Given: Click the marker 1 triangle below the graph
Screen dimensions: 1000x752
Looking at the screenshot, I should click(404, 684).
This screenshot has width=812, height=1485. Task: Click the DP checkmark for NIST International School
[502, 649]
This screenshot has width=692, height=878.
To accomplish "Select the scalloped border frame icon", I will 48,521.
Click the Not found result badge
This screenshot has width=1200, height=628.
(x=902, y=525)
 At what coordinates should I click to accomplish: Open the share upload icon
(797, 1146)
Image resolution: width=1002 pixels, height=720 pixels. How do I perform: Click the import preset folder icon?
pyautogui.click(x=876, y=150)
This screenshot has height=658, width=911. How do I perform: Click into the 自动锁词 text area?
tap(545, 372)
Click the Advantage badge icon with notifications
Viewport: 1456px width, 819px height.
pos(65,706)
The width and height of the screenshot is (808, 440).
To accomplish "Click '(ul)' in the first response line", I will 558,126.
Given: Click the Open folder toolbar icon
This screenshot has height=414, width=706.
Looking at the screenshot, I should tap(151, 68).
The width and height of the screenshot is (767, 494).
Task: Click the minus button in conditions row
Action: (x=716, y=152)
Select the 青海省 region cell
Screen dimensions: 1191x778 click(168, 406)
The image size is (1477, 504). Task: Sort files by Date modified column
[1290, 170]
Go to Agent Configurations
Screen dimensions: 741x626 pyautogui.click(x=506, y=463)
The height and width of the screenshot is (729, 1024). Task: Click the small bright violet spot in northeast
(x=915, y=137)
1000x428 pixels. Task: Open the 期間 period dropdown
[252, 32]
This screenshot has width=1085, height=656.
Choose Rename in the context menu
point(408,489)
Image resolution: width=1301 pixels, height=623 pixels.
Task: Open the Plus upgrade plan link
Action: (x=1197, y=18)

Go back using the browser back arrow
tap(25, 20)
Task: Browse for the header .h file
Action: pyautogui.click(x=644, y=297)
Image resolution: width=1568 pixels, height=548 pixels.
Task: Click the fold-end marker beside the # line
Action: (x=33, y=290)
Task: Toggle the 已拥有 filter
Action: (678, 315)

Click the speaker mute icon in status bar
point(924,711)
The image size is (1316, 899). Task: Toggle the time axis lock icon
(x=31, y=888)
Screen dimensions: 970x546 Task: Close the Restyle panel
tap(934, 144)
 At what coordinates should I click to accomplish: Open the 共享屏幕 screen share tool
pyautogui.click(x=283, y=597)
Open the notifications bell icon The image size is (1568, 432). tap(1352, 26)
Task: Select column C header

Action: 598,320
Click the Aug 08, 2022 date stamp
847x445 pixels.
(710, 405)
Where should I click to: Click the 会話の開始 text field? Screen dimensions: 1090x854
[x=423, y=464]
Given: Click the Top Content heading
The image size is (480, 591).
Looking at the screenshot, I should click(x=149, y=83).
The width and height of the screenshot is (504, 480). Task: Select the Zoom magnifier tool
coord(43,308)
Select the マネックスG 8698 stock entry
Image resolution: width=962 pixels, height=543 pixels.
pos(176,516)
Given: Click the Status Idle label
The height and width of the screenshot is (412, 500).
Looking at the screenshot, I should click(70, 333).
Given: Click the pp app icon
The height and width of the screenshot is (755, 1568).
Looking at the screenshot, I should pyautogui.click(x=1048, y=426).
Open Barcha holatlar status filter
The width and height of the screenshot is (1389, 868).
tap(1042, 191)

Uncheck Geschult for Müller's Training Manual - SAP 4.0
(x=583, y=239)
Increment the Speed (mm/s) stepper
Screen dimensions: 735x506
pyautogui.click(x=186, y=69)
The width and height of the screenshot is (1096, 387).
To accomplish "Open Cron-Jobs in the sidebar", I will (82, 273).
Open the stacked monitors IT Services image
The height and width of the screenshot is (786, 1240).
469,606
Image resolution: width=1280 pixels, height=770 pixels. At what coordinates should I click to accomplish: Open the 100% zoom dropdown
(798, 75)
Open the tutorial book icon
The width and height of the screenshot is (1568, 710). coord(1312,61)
────────────────────────────────────────
For the listing above, state how many lines contain the string "Given". Give the number and nothing else.

5